> YOUR ASSIGNMENT: When the line containing "ห้างหุ้นส่วนสามัญ (53, 1044)" is found in the data below, copy it and each line after it through the line containing "บริษัทจำกัด (64, 660)", exactly and with no others.
DATASET Block Start
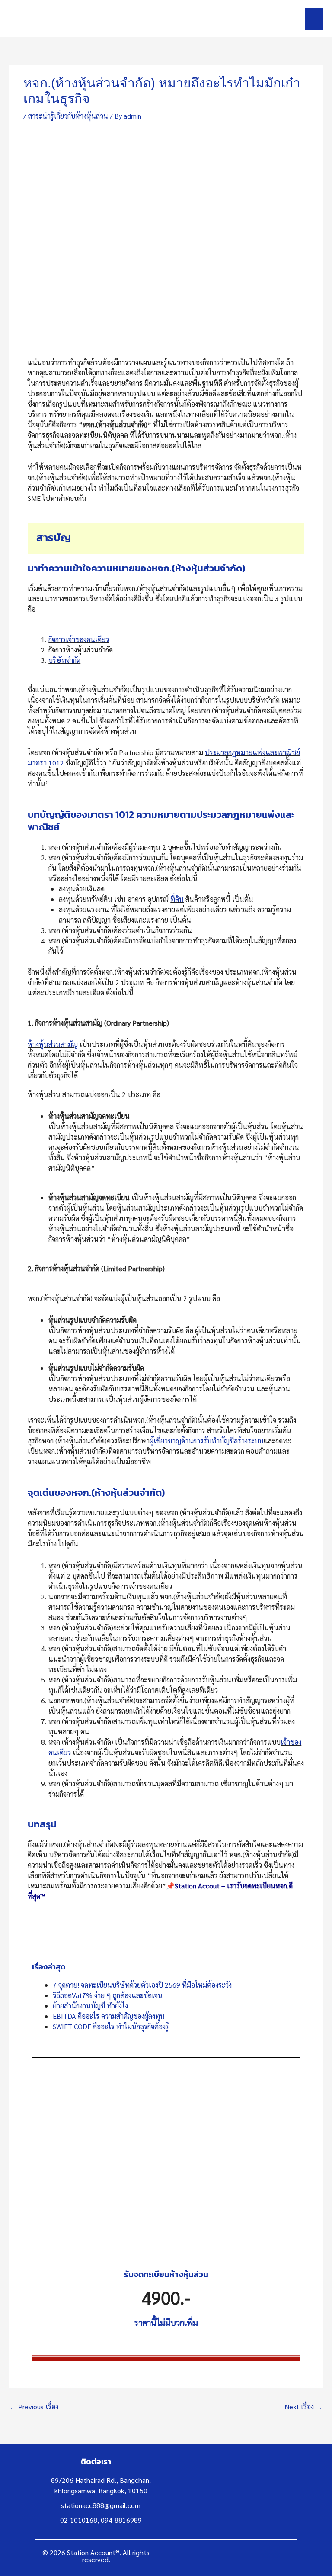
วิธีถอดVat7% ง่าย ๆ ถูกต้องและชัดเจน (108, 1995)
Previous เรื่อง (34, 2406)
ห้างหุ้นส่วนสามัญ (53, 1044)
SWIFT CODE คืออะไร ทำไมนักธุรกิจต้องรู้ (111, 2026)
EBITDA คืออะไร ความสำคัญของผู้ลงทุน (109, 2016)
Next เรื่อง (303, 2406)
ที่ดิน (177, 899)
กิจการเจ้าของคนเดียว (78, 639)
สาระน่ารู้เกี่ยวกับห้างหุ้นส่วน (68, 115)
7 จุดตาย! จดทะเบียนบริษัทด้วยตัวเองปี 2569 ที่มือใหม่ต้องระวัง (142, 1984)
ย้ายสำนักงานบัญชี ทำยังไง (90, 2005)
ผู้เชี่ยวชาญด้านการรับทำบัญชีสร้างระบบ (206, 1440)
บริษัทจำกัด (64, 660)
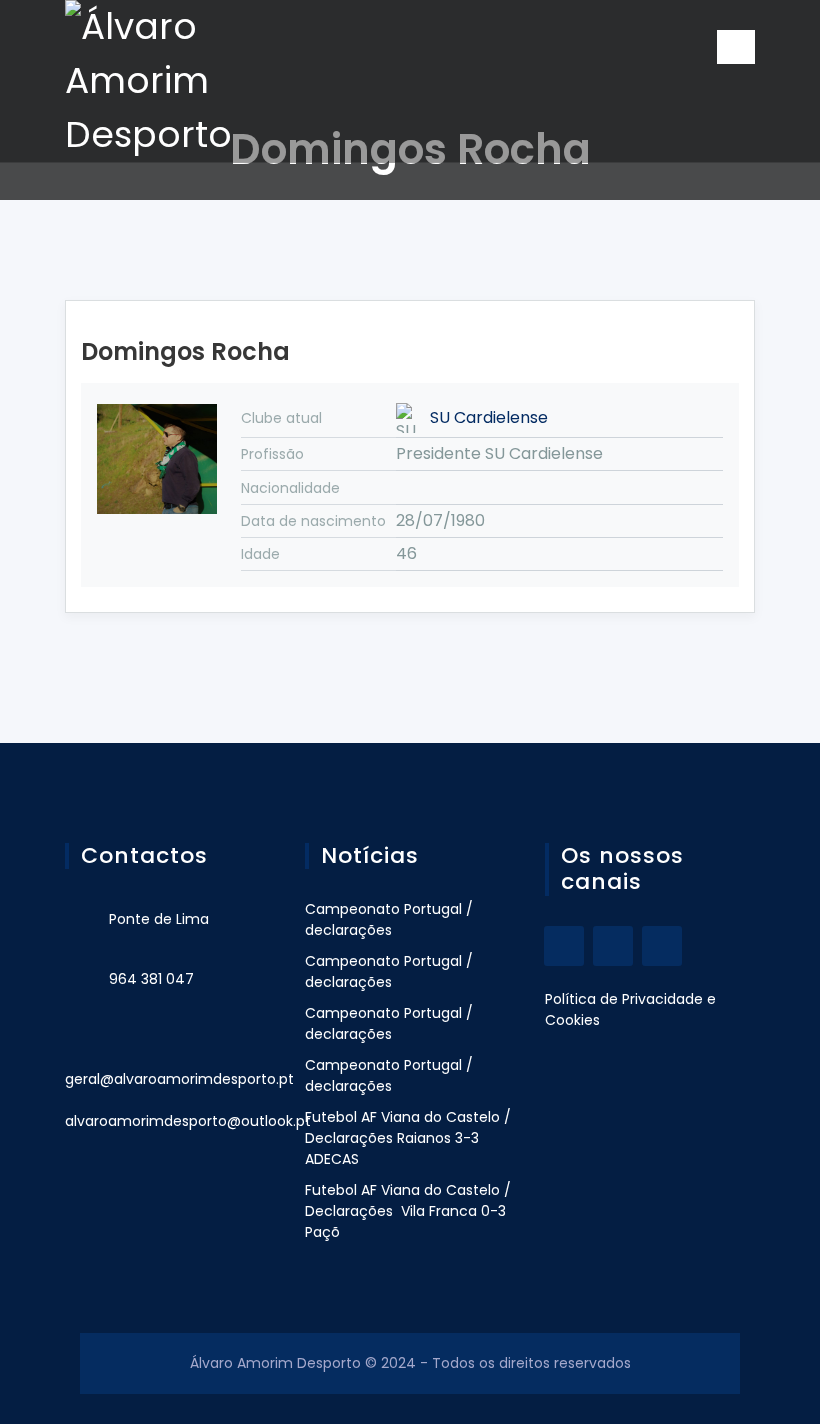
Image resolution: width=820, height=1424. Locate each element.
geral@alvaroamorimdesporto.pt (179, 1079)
DATASET Block End
DATASET Block Start
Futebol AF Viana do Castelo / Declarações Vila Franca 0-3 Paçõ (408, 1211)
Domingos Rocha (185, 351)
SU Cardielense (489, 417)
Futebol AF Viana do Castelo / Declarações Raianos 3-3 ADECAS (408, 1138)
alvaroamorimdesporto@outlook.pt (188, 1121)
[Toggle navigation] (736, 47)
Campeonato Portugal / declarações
DATASET Block End
> ANSWER BOX:
ห้างหุ้นส่วนสามัญ (53, 1044)
SWIFT CODE คืออะไร ทำไมนักธุรกิจต้องรู้ (111, 2026)
EBITDA คืออะไร ความสำคัญของผู้ลงทุน (109, 2016)
Next เรื่อง (303, 2406)
ที่ดิน (177, 899)
กิจการเจ้าของคนเดียว (78, 639)
สาระน่ารู้เกี่ยวกับห้างหุ้นส่วน (68, 115)
7 จุดตาย! จดทะเบียนบริษัทด้วยตัวเองปี 2569 ที่มือใหม่ต้องระวัง (142, 1984)
ย้ายสำนักงานบัญชี ทำยังไง (90, 2005)
ผู้เชี่ยวชาญด้านการรับทำบัญชีสร้างระบบ (206, 1440)
บริษัทจำกัด (64, 660)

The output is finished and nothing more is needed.